** Exercise **
Find the line with "Menswear (73, 554)" in the entries below. Repeat it, every following line, and the line with "Mason Herson-Horvath (25, 249)", exactly and with nothing added.

══════════

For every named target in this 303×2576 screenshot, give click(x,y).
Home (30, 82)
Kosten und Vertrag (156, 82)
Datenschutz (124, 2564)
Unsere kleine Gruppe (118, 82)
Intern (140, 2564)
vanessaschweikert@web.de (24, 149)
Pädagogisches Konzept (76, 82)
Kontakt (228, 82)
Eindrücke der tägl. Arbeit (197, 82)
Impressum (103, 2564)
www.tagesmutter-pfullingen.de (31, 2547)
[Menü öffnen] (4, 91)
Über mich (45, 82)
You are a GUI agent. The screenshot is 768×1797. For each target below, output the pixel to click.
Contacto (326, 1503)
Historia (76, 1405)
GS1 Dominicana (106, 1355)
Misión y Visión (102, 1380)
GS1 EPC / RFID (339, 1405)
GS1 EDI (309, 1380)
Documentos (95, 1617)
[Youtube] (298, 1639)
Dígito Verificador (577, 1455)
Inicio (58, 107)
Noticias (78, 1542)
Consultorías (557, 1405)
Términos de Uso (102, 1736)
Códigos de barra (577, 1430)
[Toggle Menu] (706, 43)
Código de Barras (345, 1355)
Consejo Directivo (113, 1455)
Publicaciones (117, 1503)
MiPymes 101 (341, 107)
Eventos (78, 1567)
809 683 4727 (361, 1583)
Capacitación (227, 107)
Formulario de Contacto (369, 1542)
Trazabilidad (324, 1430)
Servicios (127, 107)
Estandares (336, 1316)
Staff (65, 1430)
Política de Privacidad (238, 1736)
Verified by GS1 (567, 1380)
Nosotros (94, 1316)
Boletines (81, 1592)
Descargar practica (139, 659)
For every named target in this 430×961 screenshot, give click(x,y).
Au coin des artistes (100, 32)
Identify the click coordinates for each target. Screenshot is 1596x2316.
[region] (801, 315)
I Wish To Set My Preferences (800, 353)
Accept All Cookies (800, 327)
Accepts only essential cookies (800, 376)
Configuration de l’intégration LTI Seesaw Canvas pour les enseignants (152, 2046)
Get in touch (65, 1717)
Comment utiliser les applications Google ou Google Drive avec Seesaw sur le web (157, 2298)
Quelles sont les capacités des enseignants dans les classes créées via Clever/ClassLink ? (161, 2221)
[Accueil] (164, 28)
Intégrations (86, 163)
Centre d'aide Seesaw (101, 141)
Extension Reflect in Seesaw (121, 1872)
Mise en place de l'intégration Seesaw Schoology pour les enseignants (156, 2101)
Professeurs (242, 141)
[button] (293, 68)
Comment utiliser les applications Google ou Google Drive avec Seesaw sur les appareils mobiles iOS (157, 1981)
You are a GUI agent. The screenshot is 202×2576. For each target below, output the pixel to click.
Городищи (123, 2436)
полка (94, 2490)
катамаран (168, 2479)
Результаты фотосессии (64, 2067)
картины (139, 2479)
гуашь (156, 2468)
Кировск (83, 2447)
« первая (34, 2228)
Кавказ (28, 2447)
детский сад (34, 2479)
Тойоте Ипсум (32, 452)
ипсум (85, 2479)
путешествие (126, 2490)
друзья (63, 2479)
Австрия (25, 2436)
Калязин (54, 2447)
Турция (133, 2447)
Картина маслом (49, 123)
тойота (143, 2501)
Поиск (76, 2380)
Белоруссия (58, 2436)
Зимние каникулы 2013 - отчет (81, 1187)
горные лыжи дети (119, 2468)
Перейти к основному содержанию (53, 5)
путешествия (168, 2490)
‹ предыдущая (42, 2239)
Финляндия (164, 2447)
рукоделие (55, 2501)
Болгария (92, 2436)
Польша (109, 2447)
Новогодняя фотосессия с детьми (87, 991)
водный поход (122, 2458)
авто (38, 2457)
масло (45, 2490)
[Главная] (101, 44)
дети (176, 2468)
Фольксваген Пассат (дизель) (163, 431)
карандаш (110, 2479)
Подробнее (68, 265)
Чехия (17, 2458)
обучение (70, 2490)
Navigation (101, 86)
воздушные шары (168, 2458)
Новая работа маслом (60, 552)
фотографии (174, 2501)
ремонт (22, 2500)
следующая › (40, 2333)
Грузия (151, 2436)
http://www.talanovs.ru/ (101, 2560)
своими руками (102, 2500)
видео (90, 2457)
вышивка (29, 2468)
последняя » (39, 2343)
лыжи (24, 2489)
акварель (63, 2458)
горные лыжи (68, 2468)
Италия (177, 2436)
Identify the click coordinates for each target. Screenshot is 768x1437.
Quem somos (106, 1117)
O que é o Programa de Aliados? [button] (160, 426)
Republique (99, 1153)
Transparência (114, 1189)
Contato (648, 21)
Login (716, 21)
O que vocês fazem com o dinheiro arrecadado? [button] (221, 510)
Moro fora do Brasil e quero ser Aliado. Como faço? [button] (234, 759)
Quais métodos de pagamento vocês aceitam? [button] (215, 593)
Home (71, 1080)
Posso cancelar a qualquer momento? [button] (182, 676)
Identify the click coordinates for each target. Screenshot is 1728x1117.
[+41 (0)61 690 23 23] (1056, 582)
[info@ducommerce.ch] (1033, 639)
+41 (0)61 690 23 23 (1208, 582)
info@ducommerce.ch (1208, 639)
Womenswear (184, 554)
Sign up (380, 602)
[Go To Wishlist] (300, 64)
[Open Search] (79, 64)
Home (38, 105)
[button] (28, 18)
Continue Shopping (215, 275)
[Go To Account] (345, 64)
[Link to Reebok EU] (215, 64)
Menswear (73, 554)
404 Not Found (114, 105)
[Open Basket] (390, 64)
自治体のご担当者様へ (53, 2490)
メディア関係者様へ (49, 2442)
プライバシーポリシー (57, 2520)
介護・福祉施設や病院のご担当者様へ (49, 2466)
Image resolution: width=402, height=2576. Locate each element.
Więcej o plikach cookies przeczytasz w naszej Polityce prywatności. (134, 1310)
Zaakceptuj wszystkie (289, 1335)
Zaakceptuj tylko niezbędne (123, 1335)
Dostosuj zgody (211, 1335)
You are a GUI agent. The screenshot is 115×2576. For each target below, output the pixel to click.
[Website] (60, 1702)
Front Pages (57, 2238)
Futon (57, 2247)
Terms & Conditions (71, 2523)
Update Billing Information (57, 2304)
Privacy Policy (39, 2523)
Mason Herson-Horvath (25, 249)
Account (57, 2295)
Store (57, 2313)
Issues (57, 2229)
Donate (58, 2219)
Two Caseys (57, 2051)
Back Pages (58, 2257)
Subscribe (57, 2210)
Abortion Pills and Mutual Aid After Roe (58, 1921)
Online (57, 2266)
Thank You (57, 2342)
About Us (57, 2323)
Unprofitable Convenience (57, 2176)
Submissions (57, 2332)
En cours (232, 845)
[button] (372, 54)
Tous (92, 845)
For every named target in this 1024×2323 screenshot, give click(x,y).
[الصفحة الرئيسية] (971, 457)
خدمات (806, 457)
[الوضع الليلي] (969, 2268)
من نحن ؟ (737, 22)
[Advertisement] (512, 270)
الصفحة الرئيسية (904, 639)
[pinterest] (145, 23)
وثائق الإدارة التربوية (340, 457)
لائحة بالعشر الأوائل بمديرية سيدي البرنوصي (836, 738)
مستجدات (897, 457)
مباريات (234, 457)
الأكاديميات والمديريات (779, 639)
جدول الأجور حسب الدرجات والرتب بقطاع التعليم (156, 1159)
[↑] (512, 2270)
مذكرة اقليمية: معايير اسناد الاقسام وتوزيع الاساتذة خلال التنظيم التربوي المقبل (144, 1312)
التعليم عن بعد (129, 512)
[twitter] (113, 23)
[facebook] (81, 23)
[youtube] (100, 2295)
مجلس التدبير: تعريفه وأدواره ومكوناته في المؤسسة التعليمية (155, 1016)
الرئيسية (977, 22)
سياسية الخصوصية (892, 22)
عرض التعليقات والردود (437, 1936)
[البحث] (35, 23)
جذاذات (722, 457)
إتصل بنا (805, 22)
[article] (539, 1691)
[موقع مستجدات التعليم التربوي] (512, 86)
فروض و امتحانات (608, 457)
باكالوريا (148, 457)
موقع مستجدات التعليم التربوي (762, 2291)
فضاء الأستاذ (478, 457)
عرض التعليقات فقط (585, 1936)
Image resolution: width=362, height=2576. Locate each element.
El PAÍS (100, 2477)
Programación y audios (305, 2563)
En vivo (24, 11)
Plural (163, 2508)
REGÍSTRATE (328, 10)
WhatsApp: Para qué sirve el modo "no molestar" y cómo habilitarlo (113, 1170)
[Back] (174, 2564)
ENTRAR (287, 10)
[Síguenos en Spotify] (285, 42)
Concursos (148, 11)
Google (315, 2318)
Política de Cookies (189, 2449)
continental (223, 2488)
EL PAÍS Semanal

══════════

** Reply to the exercise **
Menswear (73, 554)
404 Not Found (114, 105)
[Open Basket] (390, 64)
自治体のご担当者様へ (53, 2490)
メディア関係者様へ (49, 2442)
プライバシーポリシー (57, 2520)
介護・福祉施設や病院のご担当者様へ (49, 2466)
Image resolution: width=402, height=2576. Locate each element.
Więcej o plikach cookies przeczytasz w naszej Polityce prywatności. (134, 1310)
Zaakceptuj wszystkie (289, 1335)
Zaakceptuj tylko niezbędne (123, 1335)
Dostosuj zgody (211, 1335)
You are a GUI agent. The screenshot is 115×2576. For each target below, output the pixel to click.
[Website] (60, 1702)
Front Pages (57, 2238)
Futon (57, 2247)
Terms & Conditions (71, 2523)
Update Billing Information (57, 2304)
Privacy Policy (39, 2523)
Mason Herson-Horvath (25, 249)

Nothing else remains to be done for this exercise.